Interviewreihe

Ein Teil des Kleeblatts

Der nächste Mitarbeiter in der Interviewreihe „Ein Teil des Kleeblatts“  bei Rot-Weiß Oberhausen ist unser Zeugwart Helmut Bormann. Helmut ist 70 Jahre alt und schon seit 14 Jahren im Verein tätig.

Hallo Helmut, schön, dass du Dir Zeit nehmen konntest. Erkläre uns doch einmal, wie Deine Tätigkeit hier im Verein aussieht?

Helmut: Ich bin der Zeugwart im Verein. Wie der Name schon sagt, bin ich für das „Zeug“ verantwortlich, sprich Trikots, Schuhe, Jacken, eben die Kleidung der Spieler und Trainer. Des Weiteren sorge ich dafür, dass genügen Bälle für das Training zur Verfügung stehen.

Was sind Deine zentralen Aufgaben?

Helmut: Ich wasche die Kleidung der Spieler und lege die Sachen in der Kabine auf den richtigen Platz. Wenn wir auswärts spielen packe ich die Kisten, damit wir auch alles mitnehmen.

Wie sieht Dein Tagesablauf unter der Woche aus?

Helmut: Ich bin zwischen 7.30 Uhr und 10 Uhr morgens im Stadion, je nachdem wann das Training stattfindet. Ich wasche die Trainingskleidung und lege sie auf ihren Platz in der Kabine. Ich möchte immer fertig sein, bevor die ersten Spieler kommen. Nach Hause gehe ich, in der Regel gegen 17.30 Uhr. Das kann natürlich auch mal später werden.

Wie sieht dein Tagesablauf an Spieltagen aus?

Helmut: Die Spiele sind meist gegen 14 Uhr.

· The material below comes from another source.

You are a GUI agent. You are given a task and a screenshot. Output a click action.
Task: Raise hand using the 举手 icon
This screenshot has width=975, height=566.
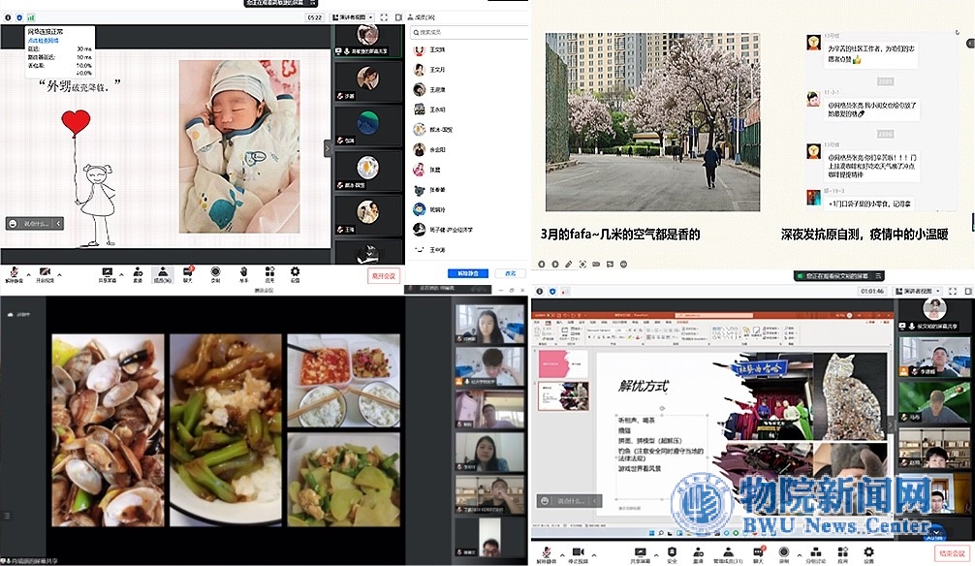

Ich bin dann gegen 8 Uhr im Stadion und richte die Kabinen her, vielleicht wasche ich auch noch die eine oder andere Waschmaschine. An Spieltagen steht viel Arbeit an. Um circa 18 Uhr bin ich dann zuhause.

Was war Dein schönster RWO-Moment?

Helmut: Die zweite Liga ist ein schöner Moment gewesen. Es gab viele schöne Stadien, wo RWO vor vielen Zuschauern gespielt hat. Da ist jedes Spiel ein Highlight. Dazu gehört natürlich auch der Aufstieg.

Was war Dein traurigster RWO-Moment?

Helmut: Die beiden Abstiege hintereinander waren die traurigsten Momente. In Cottbus war der Abstieg damals endgültig. Da habe ich gestandene Männer weinen sehen. Das war mit Sicherheit der traurigste Moment.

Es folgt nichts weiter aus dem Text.